Two trips to Toronto last year convinced me I’m not, in any way shape or form, a big city boy. And given I was raised in the country, and have lived in the country most of my adult life, I felt very much the outsider perched high above the city.
There’s a part of me that enjoys the city for a brief while. I love the art galleries and the new thoughts and emotions created there as I absorb those images. I enjoy wandering the back streets watching how the city works, looking at the small shops full of impossible things. Except here they are in front of me and I wonder at how a store survives selling these esoteric props for life. And then I remember how many people surround me and remember that out of this number there are enough to support even the most estoric of products.
There’s an energy that’s impossible to replicate in the city. There are huge numbers of artistic events, galleries, coffee shops full of the chattering masses, and many things to do for any number of tastes. I have found several interesting bookstores on these trips but even there, in that place of silent books, there’s a restless energy as if the shelves are holding their breath while the next best-seller is unpacked. The two used bookstores I visited are legendary and so too are their prices. It would seem that costs such as rent in the city core does not allow the luxury of low priced, used bookstores. I can’t remember the last time I visited two used bookstores in the same afternoon and didn’t liberate a single book for my collection.
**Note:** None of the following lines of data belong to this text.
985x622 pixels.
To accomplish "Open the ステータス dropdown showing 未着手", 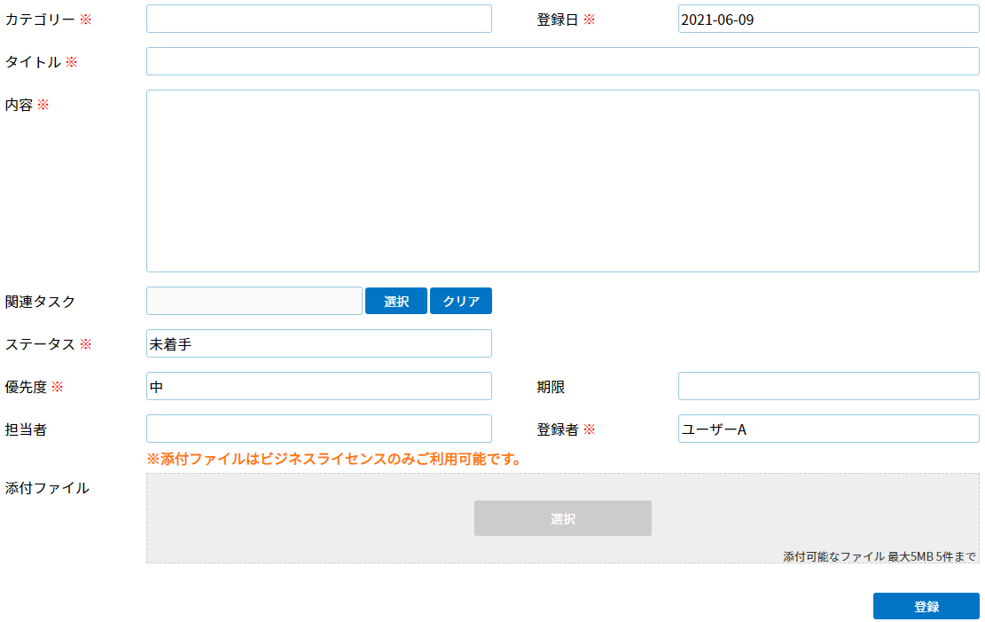I will [x=318, y=343].
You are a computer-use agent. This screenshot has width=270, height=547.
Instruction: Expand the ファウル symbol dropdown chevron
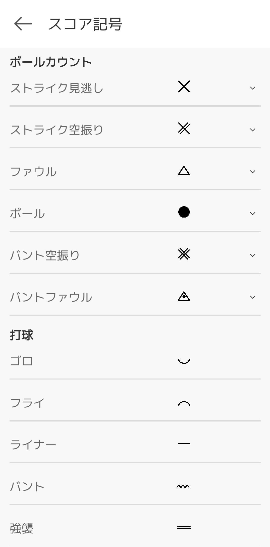coord(253,172)
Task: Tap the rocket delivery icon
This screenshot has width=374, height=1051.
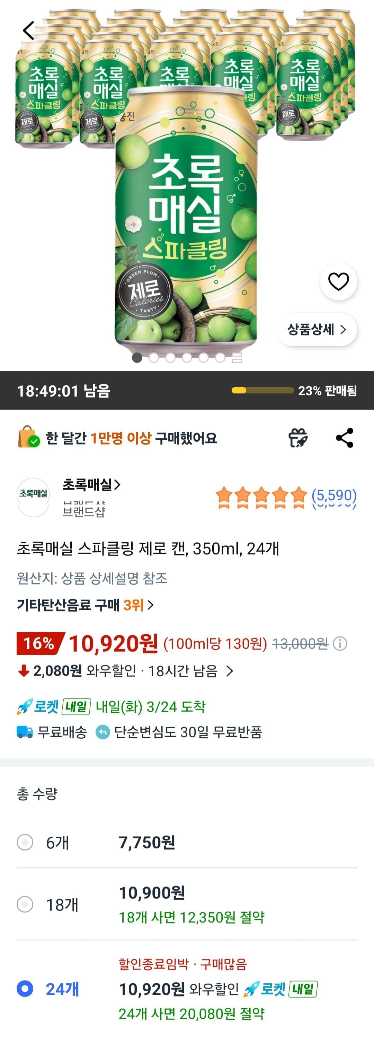Action: coord(24,707)
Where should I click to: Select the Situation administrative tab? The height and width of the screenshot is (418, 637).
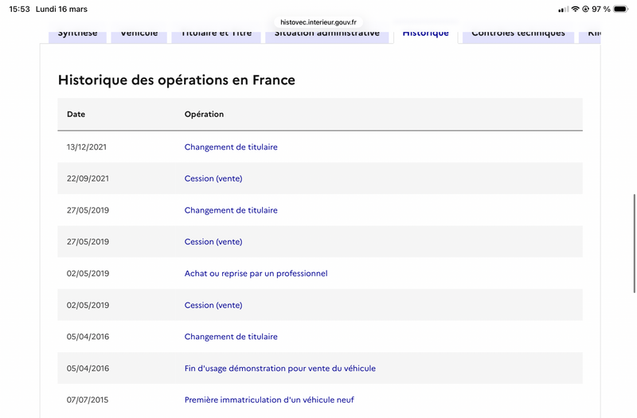pyautogui.click(x=326, y=33)
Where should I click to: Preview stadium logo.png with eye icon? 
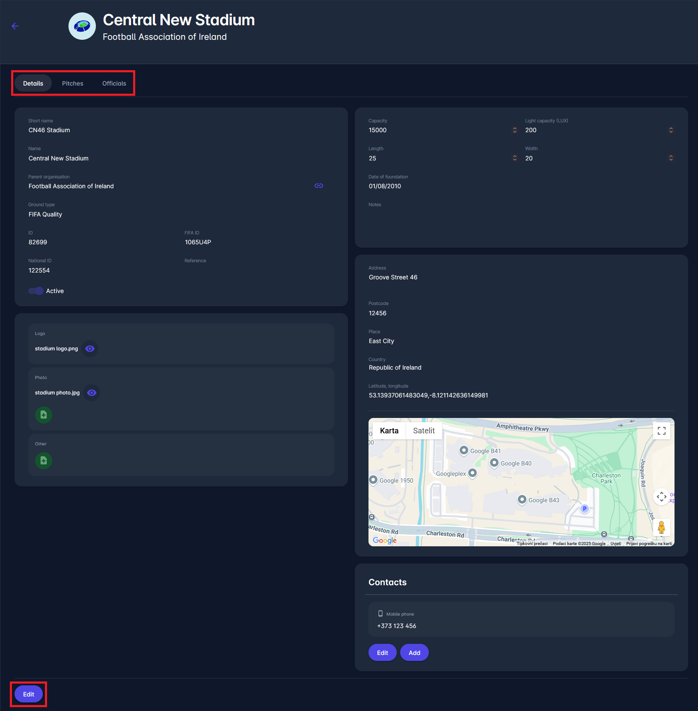click(x=90, y=349)
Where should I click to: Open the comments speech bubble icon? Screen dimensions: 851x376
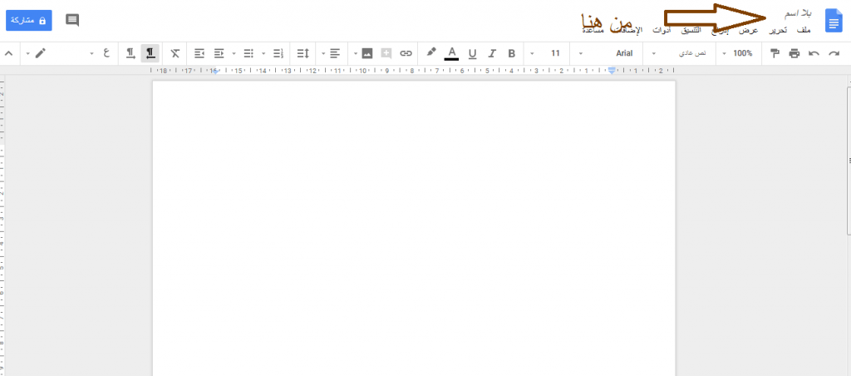[72, 20]
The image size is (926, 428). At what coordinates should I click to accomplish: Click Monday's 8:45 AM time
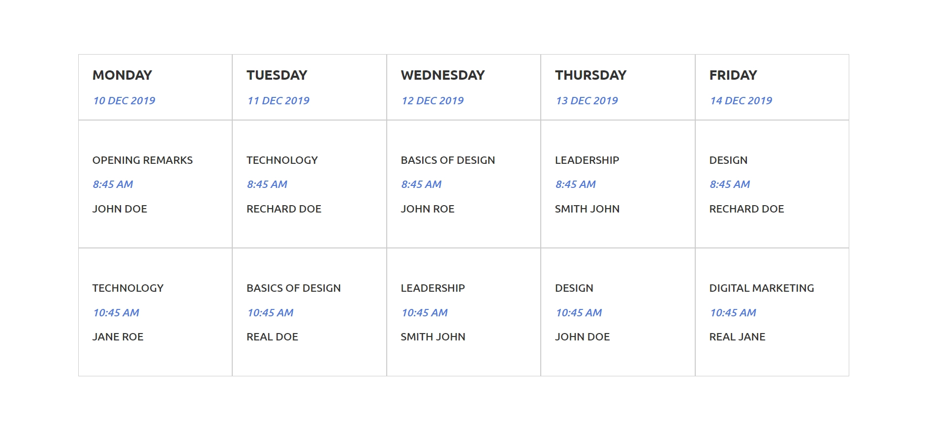(x=113, y=184)

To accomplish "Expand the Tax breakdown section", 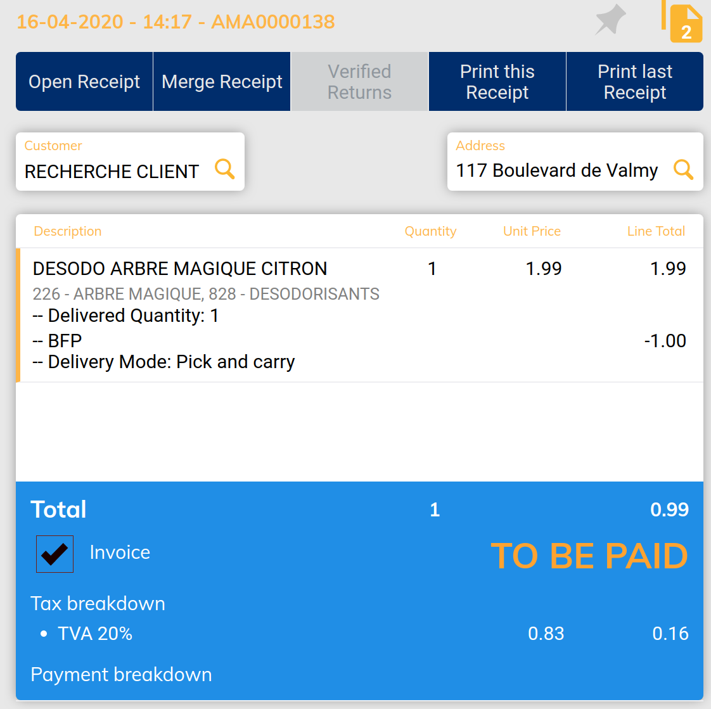I will click(98, 603).
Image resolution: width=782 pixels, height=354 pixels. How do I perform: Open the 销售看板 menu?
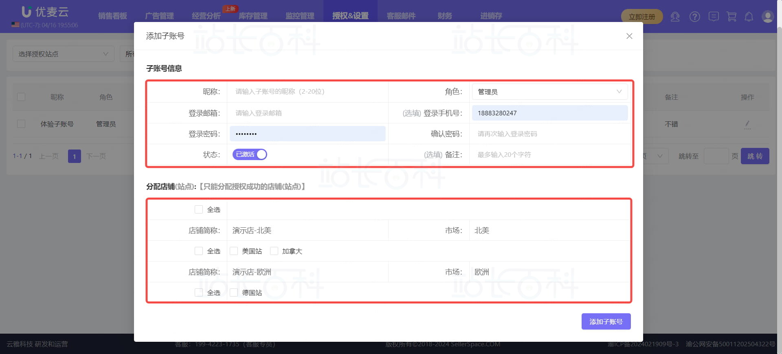(x=112, y=16)
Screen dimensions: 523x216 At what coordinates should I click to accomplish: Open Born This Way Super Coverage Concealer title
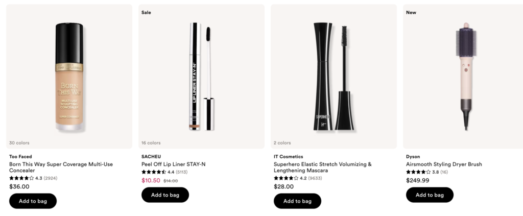61,167
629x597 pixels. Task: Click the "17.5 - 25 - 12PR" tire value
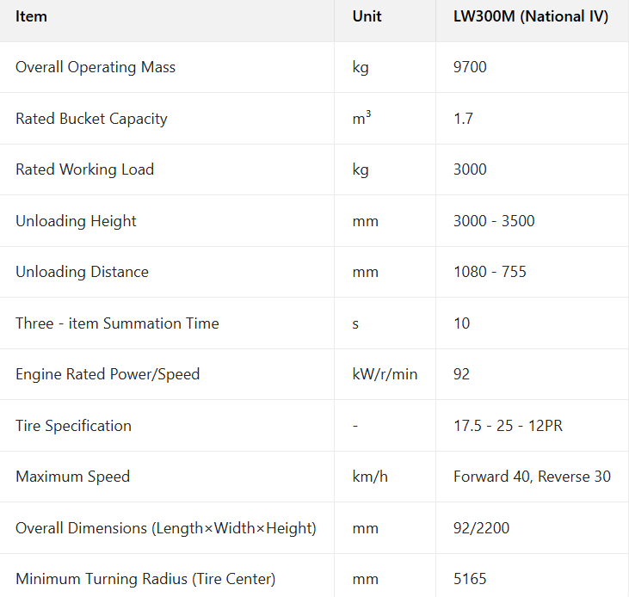508,426
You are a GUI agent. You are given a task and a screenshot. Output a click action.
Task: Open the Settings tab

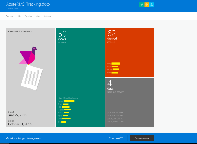(x=47, y=16)
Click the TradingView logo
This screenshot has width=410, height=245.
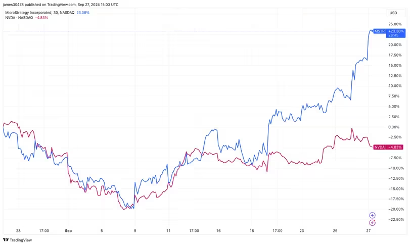coord(18,240)
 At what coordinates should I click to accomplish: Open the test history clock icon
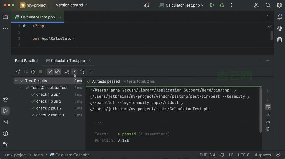[82, 72]
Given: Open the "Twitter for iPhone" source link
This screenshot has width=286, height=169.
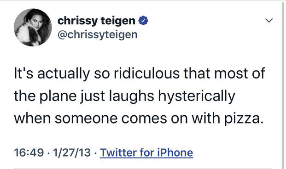Looking at the screenshot, I should (146, 152).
As I walk the daytime streets, full of busy people going about their city lives, I note one in a hundred will meet my eyes and only one or two of them have smiled in return. These walkers have no time for casual contact with a stranger. Out of place, I think how I would feel if I were a refugee from a small distant village where I’d grown up with and lived with the same people all of my life. It is a far cry from my home where we still wave as we drive by each other on our narrow roads and having another person ahead of you at the four-corners stop sign is a major traffic event.
There’s no silence on the streets. Even at 3am, when I wake to the sound of party returners celebrating past my hotel room door, the city isn’t sleeping. There are cars on the freeway, growling trucks rolling the streets below as they feed the needs and dreams of this sprawling collection of humanity. People still walk the streets at this hour, I can see them from my hotel window. In reduced numbers to be sure, but they’re there. Some walk briskly as if they still have a place they must be while others have no place except, hopefully, out of the wind and cold. I see a shadow on a building stand, and I watch as the shadow stretches its arms and then wraps them around its body in a lonely hug.
The lights of the office towers shine through the night and even though I can’t see a single body, I see many computer screens in the empty offices. “I am too important to be turned off,” they proclaim.
The train below rumbles with the power of diesel engines but I don’t stay upright long enough to watch them haul out the train. It’s time for me to tuck myself back under the thick comforter in this hotel and pretend that outside life isn’t there.
And in that, I understand I’ve learned the first rule of successful city living and a sad smile crosses my face as I drift off.